▸ **Document**:
========================================================================
[Python-Dev] Alignment assumptions

Tim Peters tim.one@comcast.net
Thu, 28 Feb 2002 14:42:35 -0500

[Jack, skip to the end please]

[David Abrahams, on
    Include/objimpl.h:275: double dummy;  /* force worst-case alignment */
> As I read the code, it affects all types (doesn't this header begin every
> object, regardless of its GC flags?)

Nope, only objects that go through _PyObject_GC_Malloc().  It could be a
nightmare if, e.g., every string and int object consumed another (at least)
12 bytes.

> and I think that's a very unhappy circumstance for your numeric
> community. Remember, the type that raised the alarm here was just a
> long double.

The *Python* numeric community is far more likely to embed a float than a
long double, and in any case seems unlikely to build a container type
mixing long double with PyObject* members (i.e., one that ought to
participate in cyclic gc).

I expect we have a blind spot towards long double in general since Python
doesn't expose or use such a thing, all the developers run on platforms
where (as far as they know <wink>) it's the same as a double, and "long
double" was introduced after K&R (so some old-timers likely aren't even
aware C89 introduced it).

But I'll change the code here to use long double instead -- it's harmless,
as it doesn't make a lick of difference on any platform that matters <0.7

>> Only the objimpl.h trick might benefit from maximal alignment.

> I'm not actually after maximal alignment; I look for a minimally-
> sized/aligned type whose alignment is a multiple of the target
> type's alignment. In any case, I was just using the assumption that
> double was maximally aligned since I was linking with Python code
> and the EDG front-end was too slow to handle the metaprogram -- I
> figured that if the assumption was good enough for Python

Well, nobody has complained yet, but the core never needs alignment stricter
than double, and-- as above --an extension type that both did and needed to
participate in GC is unlikey.

> and my clients were depending on it anyway, it was good enough for
> my code (not!).

One of the secrets to Python's success is that we tell unreasonable users to
go away and bother the C++ committee instead.

[128-byte alignment needed for KSR's _subpage type]
> I was aware that this was a theoretical possibility, but not that it
> was a practical one. What's KSR?

Kendall Square Research, my (and Tani's, Tamah's and Steve Breit's) employer
before Dragon.  The address space was carved into 128-byte "subpages", and
the hardware supported Python-style (non-owned non-reentrant) locks directly
on a per-subpage basis (Python's lock.acquire() and lock.release() were one
machine instruction each!).  Subpages were also the unit for cache coherency
across processors.  So use of _subpage in our system code, and in
speed-obsessed app code, was ubiquitous.  I guess the main thing KSR proved
was that you can't stay in business designing custom hardware to execute
Python's semantics directly <wink>.
========================================================================
▸ **Recorded data**:

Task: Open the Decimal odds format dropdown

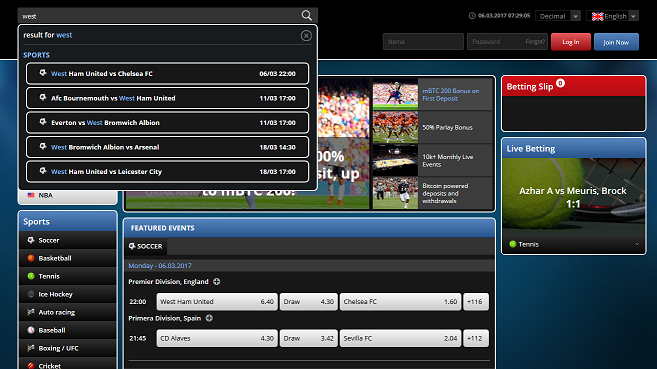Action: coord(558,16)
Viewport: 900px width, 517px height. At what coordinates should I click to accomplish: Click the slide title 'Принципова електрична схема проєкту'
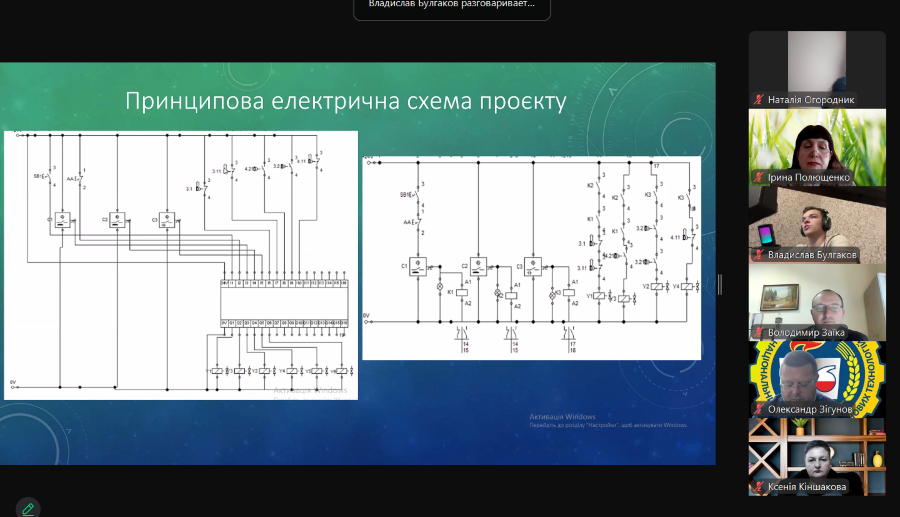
========================================================================
▸ **The exercise**:
Translate this sentence from the alignment post into Spanish: "Subpages were also the unit for cache coherency across processors." The data above stands apart from the alignment post.

▸ **Solution below**:
Las subpáginas también eran la unidad de coherencia de caché entre procesadores.